Guten Abend zusammen

Ich möchte folgende Ausgabe bekommen: (ohne Punkte, wird hier mit Leerzeichen nicht dargestellt)
....  *    
....***   
...*****  
.******* 
*********
.*******
...*****
....***
......*

Leider bekomme ich aber das hier: (auch wieder ohne Punkte)
....  *    
....***   
...*****  
.******* 
*********
............*  
...........*   
.........*    
.......*     
.....* 

Kann mir bitte jemand erklären, wie das richtig funktioniert?
Mein Quelltext sieht so aus:


```
public class Raute
{
    public static void main(String[] args)
    {
        int hoehe=6;
        
        for(int zeile=0; zeile<hoehe; zeile++)
        {
            for(int spalte=0; spalte<(hoehe*2-1); spalte++)
            {
                if(spalte>=(hoehe-zeile-1) && spalte<=(hoehe+zeile-1))
                    System.out.print("*");
                else
                    System.out.print(" ");
            }
            System.out.println();
        }
                     
            
            for(int zeile=0; zeile<hoehe; zeile++)
            {
            	for(int spalte=0; spalte<(hoehe*2-1); spalte++)
            	{
            		if(spalte>=(hoehe-zeile+1) && spalte<=(hoehe-zeile+1))
                        System.out.print("*");	
                    else
                        System.out.print(" ");
                }
                System.out.println();
            	}
            }
    }
```

Dankeschön!
Sophie


----------



## Landei (23. Mai 2010)

Keine Ahnung, wie das richtig geht, ich würde es so machen:

```
public static void raute(int mitte) {
        for(int y = 1; y < 2*mitte; y++) {
            for(int x = 1; x < 2*mitte; x++) {
                System.out.print(Math.abs(x-mitte) + 
                     Math.abs(y-mitte) >= mitte ? ' ' : '*');
            }
            System.out.println();
        }
    }
```


----------



## Sophie (27. Mai 2010)

Hallo

Vielen Dank für Deine Antwort. Leider verstehe ich Deinen Quellcode nicht, sind einige Sachen enthalten, die ich noch nicht kennengelernt habe.

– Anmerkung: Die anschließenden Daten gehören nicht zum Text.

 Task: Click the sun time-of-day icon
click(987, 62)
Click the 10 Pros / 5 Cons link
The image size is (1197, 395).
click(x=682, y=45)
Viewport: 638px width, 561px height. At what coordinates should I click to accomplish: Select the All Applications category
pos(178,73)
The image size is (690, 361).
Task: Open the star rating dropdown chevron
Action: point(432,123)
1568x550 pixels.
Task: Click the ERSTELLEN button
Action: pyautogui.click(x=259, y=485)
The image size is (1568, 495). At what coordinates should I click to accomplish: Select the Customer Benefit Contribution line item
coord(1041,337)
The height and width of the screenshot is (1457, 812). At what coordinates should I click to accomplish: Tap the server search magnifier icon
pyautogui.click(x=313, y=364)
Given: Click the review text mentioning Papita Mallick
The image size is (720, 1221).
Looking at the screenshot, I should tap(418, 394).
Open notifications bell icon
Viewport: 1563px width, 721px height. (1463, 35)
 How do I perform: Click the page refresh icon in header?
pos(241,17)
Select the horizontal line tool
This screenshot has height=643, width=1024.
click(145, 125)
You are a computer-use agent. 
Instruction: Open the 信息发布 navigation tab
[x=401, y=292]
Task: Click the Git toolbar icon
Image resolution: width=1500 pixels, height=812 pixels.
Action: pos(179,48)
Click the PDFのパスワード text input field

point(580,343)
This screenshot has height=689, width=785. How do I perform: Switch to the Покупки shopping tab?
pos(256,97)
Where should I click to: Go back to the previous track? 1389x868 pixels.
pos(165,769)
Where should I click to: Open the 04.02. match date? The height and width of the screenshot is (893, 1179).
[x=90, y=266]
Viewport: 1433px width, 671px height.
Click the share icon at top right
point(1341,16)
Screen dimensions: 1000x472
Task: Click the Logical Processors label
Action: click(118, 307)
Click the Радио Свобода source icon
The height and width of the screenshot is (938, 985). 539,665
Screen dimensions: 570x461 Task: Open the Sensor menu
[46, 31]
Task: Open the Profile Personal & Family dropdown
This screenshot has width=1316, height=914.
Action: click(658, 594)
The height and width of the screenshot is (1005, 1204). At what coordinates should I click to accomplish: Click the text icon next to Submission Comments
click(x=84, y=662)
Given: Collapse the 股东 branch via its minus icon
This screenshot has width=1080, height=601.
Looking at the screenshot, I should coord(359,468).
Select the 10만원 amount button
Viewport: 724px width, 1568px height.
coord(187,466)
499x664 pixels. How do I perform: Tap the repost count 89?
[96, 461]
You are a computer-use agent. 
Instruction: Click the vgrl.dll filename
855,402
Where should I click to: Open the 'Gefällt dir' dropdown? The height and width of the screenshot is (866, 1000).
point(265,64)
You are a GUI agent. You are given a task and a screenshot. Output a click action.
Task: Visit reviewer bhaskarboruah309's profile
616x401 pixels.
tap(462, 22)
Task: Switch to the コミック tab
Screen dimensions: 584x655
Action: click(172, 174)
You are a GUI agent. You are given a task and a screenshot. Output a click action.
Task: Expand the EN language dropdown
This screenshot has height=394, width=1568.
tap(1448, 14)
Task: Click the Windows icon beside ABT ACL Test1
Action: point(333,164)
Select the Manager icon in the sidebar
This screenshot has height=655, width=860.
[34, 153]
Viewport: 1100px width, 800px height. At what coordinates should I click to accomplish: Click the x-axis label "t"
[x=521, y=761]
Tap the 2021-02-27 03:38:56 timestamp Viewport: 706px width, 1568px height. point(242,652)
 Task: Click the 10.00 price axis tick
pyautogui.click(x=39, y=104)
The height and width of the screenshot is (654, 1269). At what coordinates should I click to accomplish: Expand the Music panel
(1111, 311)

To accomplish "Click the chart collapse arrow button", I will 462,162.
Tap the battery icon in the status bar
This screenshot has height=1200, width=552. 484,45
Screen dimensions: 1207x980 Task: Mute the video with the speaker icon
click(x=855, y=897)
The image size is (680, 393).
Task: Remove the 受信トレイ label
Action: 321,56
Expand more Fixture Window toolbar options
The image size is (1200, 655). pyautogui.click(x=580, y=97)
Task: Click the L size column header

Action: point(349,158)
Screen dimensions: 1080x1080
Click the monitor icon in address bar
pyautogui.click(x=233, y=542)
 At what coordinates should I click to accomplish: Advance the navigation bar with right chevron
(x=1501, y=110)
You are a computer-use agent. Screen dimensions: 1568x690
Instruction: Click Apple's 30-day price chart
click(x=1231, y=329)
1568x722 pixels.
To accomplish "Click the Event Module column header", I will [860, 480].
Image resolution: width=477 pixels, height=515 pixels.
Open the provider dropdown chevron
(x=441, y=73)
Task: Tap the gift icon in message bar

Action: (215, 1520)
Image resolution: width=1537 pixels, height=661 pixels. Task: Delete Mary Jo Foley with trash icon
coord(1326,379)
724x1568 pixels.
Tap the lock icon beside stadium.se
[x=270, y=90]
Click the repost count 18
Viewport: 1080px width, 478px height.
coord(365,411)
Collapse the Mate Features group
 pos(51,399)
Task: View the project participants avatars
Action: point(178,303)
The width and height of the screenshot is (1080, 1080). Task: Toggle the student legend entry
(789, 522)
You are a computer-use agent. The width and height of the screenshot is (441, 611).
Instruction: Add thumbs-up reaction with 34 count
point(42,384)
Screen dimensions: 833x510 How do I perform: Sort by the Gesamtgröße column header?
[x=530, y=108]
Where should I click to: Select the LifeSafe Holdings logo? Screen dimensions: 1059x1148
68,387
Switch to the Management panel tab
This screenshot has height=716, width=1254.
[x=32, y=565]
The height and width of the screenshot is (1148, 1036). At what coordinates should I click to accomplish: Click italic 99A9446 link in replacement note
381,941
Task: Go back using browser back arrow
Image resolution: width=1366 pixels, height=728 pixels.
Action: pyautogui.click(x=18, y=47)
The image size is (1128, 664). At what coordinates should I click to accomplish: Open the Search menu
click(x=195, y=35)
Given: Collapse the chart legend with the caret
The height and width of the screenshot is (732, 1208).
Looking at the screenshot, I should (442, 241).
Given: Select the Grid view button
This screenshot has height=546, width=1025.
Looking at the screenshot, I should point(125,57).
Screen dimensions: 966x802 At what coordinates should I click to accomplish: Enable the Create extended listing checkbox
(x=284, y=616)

Ich habe das Ganze jetzt aber so gelöst:


```
public class Raute
{
    public static void main(String[] args)
    {
        int i=20;
        
        for(int z=0; z<i; z++)
        {
            for(int k=0; k<(i*2); k++)
            {
                if(k>=(i-z-1) && k<=(i+z-1))
                    System.out.print("*");
                else
                    System.out.print(" ");
            }
            System.out.println();
        }
                     
		// zweite Hälfte
		for (int z=19; z>0; z--)
		{
			for(int k=0; k<(i*2); k++)
            {
                if(k>(i-z-1) && k<(i+z-1))
                    System.out.print("*");
                else
                    System.out.print(" ");
            }
            System.out.println();	
		}
    }	}
```


----------